I graduated and moved back home. My sister (yes,
the abusive one) was terminally ill. My mother, understandably, was struggling
with seeing her oldest child die. My mother asked me to come home, so I did. My
old boss from the internship in The Netherlands had asked me to come back to
Europe to help him establish a new office in Belgium. I turned him down without
a second thought. My mother needed me—that was more important that a fly job in
Europe, with great pay and easy access to some of the most beautiful cities in
the world. Nine months after my sister died, I moved to the city where I
currently live.
I spoke to my mother three to five times a week
for most of my adulthood. By southern, Christian standards, this is perfectly
normal. In fact, it’s expected. We talked about everything: my boyfriend, how
much she missed my father, my sex life, her sex life before my father died, my work experiences, her
work experiences, her childhood, my childhood, the child abuse she had
experienced, the child abuse I had experienced. During any given conversation,
my mother would apologize for not protecting me more then in a subsequent conversation,
she would tell me to let the past be the past. Slowly, over several years, I
found that I could not abide the sound of her voice. The sound of her voice
felt like a noose around my neck. I stopped calling her, and I wouldn’t return
her calls. That was the beginning of nine years of our off-again/on-again
relationship.
After my mother died, I kept trying to convince
myself that I had wasted valuable time because I didn’t speak to her for years
at a time. I told myself I should feel remorseful now that she’s dead.
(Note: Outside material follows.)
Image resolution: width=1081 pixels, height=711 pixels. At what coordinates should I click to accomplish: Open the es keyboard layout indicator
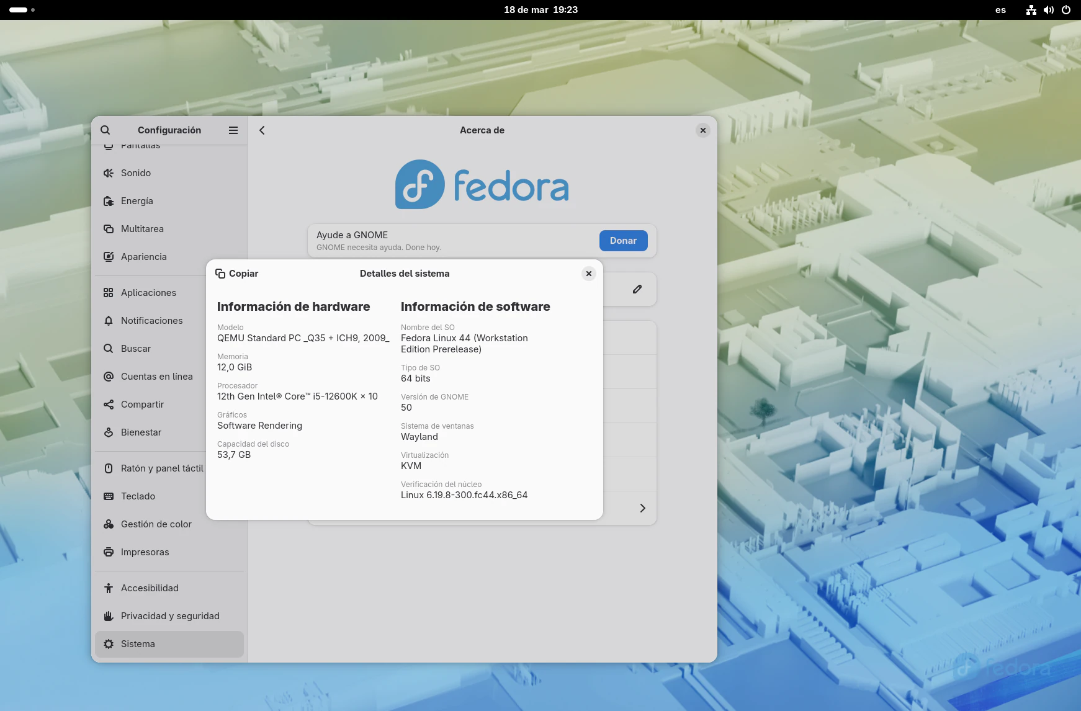click(x=1000, y=10)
The
truth is I do not feel remorseful. I do not feel ashamed. I feel that I am
precisely what my mother and father taught me to be: a survivor.
Being in an enmeshed (i.e., co-dependent)
relationship is the emotional equivalent of standing still while a 13-foot boa
constrictor slowly coils around your body and crushes your bones until your
lungs collapse and your heart explodes. A survivor would never allow herself to
be so powerless; she would not remain in such a deadly situation. Maintaining
ongoing communication with my mother was a deadly situation for me. Some like
to categorize elderly people as inherently harmlessness. I beg to differ.
Enmeshment is a form of abuse. A person who uses enmeshment as a means of
control is an abuser, regardless of his/her age.
The opposite of enmeshment is self-identification.
Enmeshment requires the melding of the self into another person’s selfhood. When
I allowed my selfhood to be fused to my mother’s, I could not think my own
thoughts, connect well with other people or grow my own spirit; thus, my
relationship with God was compromised. I actively started to self-identify when
I got on a plane and flew to Europe. It was a baby step, but it was my baby
step. Once I started to self-identify, I would not allow myself to stop.